Susan Granger’s review of “Fiddler on the Roof” (Museum of Jewish Heritage – Off-Broadway)

 

The National Yiddish Theatre Folksbiene is one of the world’s best-known Yiddish theater companies, and this current production of the 1964 American musical is accompanied by English and Russian subtitles, projected on the sides of Beowulf Boritt’s simple set of paper panels and fabric banners.

Based on the folk tales of Sholem Aleichem, the story takes place in the fictional shtetl of Anatevke, where Yiddish was, indeed, the spoken language among its Jewish residents. (The ‘real’ village was probably near Kiev in what is now Ukraine.)

The observant dairyman Tevye (Steven Skybell) converses with God on a regular basis, often concentrating on the tension between religious tradition and the possibility of change.

Israeli actor/director Shraga Friedman’s translation, which debuted in Israel in 1965, has some interesting quirks. For example, Tevye’s signature song “If I Were a Rich Man” has become “If I Were a Rothschild,” referring to the most prominent European Jewish family of that period.

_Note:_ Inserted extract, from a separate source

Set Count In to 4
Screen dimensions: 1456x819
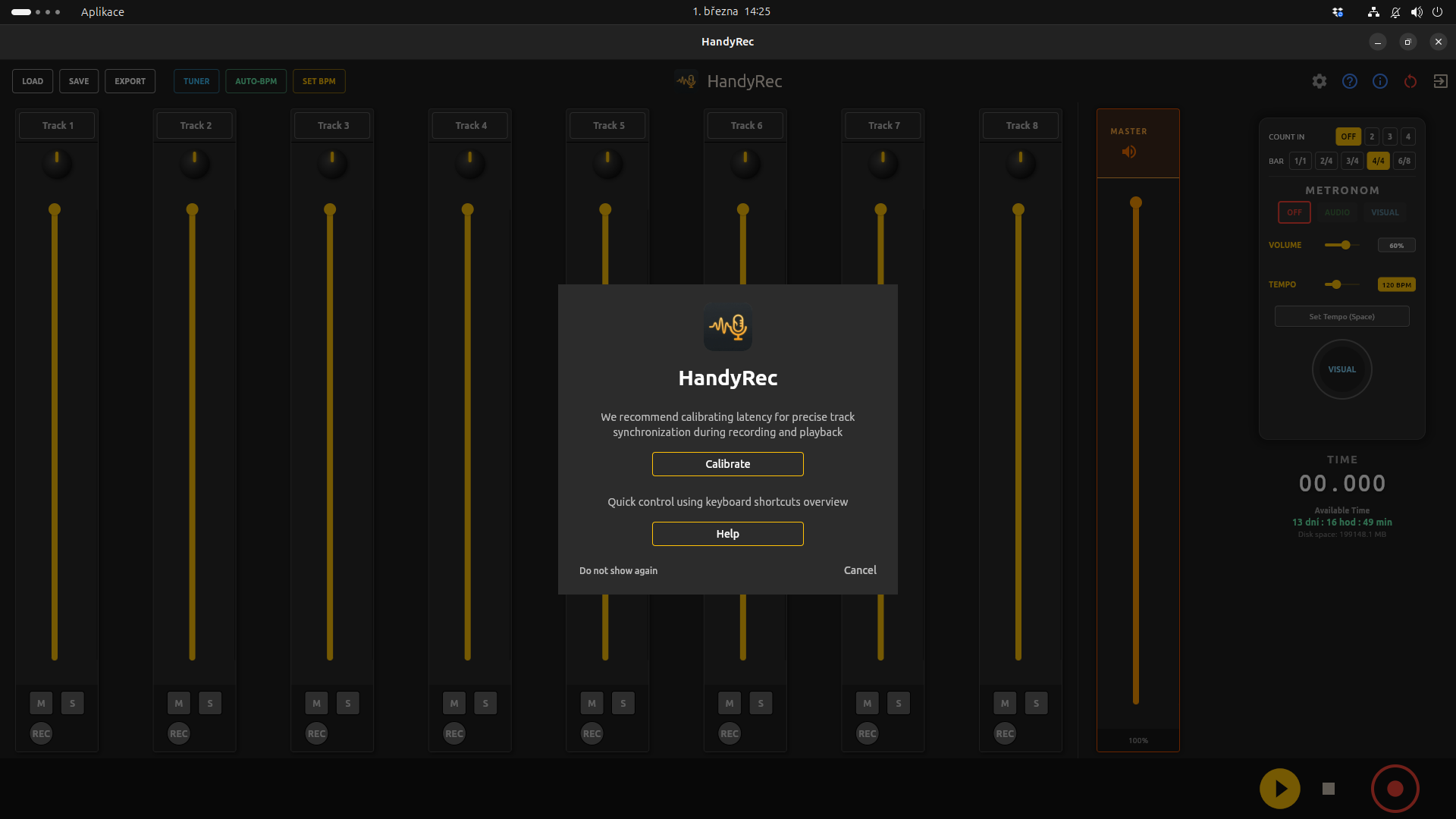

The rest of the exuberant company includes Tevye’s wife Golde (Mary Illes), their ‘eligible’ daughters (Stephanie Lynne Mason, Rosie Jo Neddy, Rachel Zatcoff) and suitors (Daniel Kahn, Cameron Johnson, Ben Liebert), plus, of course, the scene-stealing match-maker Yente (Jackie Hoffman).

Director Joel Grey, perhaps best known as the Emcee in “Cabaret,” confesses he doesn’t speak Yiddish, nor do many members of the cast which include some players from Bartlett Sher’s 2015 Broadway revival – all of whom took a crash course in the language. Actually, Grey is only a generation removed from the Yiddish theater; his father was comic/musician Mickey Katz.

Music Director Zalmen Mlotek conducts the 12-member orchestra, recalling the genuine klezmeric origins to which to music often alludes, while Stas Kmiec reproduces much of the original staging and choreography.

It’s so authentically, joyously Jewish that I was kvelling!

This “Fiddler on the Roof” is made its U.S. debut at the Museum of Jewish Heritage, 36 Battery Place in Lower Manhattan, on July 15 and has been extended through October 25 – and the ticket price includes admission to the museum.